» DATA PROVIDED
──────

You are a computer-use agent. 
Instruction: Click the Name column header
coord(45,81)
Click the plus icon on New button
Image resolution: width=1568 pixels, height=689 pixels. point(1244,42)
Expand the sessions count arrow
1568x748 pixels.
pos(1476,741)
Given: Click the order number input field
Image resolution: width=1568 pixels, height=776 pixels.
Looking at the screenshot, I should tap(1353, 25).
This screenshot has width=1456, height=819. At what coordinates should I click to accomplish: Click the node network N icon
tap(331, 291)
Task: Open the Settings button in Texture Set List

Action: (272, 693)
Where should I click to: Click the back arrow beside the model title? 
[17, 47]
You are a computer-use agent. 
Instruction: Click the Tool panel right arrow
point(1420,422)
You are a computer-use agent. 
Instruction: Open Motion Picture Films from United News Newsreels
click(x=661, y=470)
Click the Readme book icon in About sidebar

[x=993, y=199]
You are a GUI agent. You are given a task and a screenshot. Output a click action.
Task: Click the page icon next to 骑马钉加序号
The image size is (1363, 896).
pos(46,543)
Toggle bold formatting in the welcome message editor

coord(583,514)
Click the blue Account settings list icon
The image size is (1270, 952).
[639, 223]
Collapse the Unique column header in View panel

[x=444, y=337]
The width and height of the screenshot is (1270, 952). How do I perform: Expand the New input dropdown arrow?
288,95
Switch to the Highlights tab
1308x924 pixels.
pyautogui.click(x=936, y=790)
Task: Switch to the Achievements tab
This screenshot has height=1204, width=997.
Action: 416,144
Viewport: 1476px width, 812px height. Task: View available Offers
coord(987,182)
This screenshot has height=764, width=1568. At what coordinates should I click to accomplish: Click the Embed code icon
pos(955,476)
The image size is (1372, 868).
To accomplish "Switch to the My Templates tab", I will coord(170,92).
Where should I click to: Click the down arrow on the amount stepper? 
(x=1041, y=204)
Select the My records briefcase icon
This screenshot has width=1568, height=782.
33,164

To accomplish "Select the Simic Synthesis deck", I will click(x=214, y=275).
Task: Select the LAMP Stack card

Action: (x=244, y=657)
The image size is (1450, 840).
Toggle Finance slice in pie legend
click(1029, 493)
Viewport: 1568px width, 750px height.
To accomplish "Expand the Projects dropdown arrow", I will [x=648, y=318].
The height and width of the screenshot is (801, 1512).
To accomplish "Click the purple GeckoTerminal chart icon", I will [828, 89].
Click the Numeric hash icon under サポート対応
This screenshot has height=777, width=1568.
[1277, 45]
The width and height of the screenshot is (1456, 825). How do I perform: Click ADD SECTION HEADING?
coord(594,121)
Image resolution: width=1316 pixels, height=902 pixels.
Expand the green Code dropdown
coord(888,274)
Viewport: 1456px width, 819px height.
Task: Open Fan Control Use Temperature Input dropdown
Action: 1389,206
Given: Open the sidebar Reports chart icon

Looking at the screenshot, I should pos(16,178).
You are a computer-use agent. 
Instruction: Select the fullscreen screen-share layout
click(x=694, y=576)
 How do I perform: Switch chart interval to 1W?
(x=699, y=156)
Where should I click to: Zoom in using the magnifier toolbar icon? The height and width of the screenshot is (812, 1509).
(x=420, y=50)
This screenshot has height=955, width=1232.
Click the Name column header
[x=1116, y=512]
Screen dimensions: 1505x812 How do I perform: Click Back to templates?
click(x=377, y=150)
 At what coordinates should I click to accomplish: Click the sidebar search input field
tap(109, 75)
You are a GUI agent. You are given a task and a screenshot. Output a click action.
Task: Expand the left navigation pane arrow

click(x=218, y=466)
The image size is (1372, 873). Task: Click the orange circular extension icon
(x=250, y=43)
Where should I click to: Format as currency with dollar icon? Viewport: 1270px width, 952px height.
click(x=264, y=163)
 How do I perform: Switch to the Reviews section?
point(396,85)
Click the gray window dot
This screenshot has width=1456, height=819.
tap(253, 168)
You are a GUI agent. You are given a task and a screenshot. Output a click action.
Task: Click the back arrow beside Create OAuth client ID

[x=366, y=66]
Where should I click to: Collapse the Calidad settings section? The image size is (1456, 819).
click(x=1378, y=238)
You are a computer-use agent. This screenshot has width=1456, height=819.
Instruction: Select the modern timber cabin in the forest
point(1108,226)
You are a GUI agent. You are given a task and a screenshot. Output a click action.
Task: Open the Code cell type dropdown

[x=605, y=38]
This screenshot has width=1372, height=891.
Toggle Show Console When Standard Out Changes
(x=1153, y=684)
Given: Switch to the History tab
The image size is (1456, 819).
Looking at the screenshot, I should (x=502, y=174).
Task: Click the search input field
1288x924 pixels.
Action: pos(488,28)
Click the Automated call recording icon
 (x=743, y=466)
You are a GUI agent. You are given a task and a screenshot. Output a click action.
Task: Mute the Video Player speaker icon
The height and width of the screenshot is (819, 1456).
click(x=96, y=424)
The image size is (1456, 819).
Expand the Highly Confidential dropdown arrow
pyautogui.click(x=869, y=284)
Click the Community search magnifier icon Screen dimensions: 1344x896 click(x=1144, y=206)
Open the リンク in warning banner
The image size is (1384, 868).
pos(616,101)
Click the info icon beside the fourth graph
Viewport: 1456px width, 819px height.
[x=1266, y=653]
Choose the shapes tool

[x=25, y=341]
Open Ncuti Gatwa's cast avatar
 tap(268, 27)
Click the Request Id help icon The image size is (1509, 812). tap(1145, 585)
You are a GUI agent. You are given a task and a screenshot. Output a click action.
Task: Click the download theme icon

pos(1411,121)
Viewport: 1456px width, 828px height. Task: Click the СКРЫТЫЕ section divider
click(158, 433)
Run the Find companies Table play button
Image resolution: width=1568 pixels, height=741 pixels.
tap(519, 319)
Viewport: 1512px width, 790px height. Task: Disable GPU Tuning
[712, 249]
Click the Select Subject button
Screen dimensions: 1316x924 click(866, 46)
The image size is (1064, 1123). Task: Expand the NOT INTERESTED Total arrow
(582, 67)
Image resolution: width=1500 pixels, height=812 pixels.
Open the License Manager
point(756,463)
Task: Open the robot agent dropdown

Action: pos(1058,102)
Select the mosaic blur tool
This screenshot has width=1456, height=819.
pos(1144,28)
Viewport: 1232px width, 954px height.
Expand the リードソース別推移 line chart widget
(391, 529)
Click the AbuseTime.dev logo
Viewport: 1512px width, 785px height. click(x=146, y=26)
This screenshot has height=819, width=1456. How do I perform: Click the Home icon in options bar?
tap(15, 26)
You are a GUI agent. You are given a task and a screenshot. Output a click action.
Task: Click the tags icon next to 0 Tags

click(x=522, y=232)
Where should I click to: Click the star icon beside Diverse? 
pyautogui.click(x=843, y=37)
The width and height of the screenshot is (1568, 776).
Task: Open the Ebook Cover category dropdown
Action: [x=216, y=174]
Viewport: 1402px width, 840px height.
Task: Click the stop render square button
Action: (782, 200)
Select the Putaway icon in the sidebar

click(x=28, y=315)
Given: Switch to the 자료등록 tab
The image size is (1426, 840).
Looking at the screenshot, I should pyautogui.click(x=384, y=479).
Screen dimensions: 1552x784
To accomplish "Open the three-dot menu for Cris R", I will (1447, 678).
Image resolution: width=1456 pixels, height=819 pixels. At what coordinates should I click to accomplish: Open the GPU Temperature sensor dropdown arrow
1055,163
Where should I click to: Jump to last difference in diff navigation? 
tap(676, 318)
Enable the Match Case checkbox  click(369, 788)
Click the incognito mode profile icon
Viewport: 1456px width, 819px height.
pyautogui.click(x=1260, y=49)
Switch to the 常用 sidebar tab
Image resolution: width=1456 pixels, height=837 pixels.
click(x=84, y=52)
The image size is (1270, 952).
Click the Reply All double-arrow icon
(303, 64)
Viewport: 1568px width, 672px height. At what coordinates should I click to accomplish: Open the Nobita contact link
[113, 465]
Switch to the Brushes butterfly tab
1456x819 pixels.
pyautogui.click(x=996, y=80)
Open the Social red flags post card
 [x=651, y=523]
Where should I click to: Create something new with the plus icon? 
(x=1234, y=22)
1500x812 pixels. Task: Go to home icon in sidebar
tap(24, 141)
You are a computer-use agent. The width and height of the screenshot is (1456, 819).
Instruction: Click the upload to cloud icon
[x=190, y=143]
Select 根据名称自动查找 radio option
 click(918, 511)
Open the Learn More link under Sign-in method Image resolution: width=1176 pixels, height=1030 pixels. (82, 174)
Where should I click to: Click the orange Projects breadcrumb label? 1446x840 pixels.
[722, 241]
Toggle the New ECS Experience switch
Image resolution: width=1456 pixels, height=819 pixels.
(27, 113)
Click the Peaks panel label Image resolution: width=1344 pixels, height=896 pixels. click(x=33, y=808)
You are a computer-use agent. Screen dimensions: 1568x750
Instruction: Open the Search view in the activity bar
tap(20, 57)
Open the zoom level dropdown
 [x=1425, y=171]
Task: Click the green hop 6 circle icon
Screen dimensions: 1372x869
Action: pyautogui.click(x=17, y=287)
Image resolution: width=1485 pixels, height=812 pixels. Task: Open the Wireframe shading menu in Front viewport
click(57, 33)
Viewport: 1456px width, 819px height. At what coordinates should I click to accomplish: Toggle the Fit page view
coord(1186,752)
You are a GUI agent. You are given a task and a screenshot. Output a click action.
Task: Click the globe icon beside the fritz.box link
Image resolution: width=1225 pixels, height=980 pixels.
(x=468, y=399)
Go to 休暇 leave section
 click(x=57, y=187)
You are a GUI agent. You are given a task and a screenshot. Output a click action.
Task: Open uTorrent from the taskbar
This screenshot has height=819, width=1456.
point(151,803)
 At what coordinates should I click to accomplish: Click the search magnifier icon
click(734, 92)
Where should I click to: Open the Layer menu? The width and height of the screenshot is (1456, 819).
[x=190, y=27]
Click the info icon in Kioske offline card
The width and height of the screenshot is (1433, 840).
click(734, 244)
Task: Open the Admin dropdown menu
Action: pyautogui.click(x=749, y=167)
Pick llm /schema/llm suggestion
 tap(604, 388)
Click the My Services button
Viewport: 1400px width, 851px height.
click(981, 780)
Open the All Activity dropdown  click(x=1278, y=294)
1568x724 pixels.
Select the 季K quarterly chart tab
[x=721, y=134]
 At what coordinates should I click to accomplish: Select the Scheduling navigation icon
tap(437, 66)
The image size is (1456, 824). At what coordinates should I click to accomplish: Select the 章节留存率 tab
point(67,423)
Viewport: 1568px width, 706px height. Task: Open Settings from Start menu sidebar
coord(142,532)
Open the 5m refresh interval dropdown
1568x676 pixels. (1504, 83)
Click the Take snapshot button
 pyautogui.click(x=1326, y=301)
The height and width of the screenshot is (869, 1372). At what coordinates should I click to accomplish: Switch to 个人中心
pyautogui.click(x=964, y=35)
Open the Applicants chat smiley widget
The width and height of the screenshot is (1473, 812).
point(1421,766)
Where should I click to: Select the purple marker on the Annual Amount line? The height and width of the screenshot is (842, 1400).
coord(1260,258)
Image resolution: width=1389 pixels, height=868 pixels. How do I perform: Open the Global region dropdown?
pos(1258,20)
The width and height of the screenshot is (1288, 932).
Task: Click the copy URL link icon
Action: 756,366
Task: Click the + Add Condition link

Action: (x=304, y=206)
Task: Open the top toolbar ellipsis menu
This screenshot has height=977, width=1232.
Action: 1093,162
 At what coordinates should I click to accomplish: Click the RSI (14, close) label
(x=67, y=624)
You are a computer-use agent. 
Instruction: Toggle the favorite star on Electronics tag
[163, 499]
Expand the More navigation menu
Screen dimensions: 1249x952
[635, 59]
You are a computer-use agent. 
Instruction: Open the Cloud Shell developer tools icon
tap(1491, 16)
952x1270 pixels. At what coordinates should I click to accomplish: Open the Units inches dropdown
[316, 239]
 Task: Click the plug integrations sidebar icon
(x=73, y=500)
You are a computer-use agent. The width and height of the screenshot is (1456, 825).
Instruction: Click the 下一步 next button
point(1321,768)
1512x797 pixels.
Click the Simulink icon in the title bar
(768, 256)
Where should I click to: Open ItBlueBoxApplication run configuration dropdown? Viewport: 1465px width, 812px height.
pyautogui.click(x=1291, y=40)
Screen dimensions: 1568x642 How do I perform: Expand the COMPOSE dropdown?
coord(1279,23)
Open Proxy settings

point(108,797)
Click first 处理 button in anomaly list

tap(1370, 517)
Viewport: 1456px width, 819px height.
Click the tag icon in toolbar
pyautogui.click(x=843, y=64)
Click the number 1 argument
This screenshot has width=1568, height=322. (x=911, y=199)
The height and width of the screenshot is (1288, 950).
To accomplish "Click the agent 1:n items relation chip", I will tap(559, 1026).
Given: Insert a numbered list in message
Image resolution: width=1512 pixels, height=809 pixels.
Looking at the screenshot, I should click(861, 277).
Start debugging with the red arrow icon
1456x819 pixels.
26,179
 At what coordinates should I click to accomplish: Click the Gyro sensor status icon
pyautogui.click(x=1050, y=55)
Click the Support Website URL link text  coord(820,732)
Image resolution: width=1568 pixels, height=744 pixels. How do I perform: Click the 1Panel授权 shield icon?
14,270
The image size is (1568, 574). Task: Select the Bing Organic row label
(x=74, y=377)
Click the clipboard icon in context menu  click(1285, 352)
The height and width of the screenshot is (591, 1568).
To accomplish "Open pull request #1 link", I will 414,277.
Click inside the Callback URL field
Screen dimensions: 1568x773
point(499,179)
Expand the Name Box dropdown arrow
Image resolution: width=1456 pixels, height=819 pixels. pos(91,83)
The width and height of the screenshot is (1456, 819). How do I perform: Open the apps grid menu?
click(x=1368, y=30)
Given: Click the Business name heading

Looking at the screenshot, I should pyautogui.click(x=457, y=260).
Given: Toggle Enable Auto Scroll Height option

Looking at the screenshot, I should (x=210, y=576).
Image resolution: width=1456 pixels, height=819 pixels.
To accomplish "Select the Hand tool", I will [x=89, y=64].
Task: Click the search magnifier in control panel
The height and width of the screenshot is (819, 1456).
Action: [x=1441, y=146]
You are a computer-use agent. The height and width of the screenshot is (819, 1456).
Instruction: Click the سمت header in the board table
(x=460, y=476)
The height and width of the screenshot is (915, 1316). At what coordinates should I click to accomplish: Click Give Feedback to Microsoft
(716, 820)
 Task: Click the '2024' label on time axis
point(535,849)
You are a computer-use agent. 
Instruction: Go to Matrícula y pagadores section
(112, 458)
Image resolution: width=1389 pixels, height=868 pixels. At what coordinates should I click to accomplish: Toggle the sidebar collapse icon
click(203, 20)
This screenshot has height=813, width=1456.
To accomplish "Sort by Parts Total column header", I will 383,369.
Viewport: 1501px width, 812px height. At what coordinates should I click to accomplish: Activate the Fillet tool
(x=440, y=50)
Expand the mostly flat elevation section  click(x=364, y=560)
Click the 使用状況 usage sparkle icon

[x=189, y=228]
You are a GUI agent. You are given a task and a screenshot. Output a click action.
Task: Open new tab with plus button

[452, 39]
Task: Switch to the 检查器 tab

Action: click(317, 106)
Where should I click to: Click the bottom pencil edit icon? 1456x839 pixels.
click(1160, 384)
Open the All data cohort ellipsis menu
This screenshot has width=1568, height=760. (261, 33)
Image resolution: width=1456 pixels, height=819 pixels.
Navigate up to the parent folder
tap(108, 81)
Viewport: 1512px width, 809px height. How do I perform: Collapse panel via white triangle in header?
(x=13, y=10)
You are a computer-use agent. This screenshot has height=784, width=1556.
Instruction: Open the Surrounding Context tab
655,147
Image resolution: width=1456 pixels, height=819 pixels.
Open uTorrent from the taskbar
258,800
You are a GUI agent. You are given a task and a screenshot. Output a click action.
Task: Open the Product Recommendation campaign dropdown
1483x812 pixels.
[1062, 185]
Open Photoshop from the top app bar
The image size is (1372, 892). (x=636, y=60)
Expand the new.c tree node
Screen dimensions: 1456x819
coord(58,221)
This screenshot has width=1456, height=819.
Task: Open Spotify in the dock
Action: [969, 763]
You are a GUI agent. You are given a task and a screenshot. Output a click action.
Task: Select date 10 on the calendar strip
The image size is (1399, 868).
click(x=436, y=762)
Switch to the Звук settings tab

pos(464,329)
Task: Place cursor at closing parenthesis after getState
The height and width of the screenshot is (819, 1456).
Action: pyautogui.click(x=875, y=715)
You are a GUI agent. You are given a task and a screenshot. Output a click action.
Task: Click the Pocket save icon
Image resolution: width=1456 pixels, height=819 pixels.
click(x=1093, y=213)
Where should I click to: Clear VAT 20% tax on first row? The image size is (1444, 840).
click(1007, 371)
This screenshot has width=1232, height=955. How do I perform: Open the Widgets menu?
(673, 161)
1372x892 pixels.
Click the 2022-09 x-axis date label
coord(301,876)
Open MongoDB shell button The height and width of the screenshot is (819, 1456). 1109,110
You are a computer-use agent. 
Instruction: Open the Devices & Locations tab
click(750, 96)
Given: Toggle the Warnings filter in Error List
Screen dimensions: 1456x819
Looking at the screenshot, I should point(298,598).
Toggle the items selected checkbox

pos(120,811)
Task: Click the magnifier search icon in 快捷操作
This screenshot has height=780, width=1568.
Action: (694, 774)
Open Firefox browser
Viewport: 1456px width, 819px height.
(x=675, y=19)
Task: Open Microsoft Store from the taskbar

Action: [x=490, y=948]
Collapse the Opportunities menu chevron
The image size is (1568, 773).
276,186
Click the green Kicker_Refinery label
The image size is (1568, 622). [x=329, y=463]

──────

» YOUR OBJECTIVE
Line count for "More": count the lines in the records above that hold this word, and give only the number.

» RESPONSE BOX
2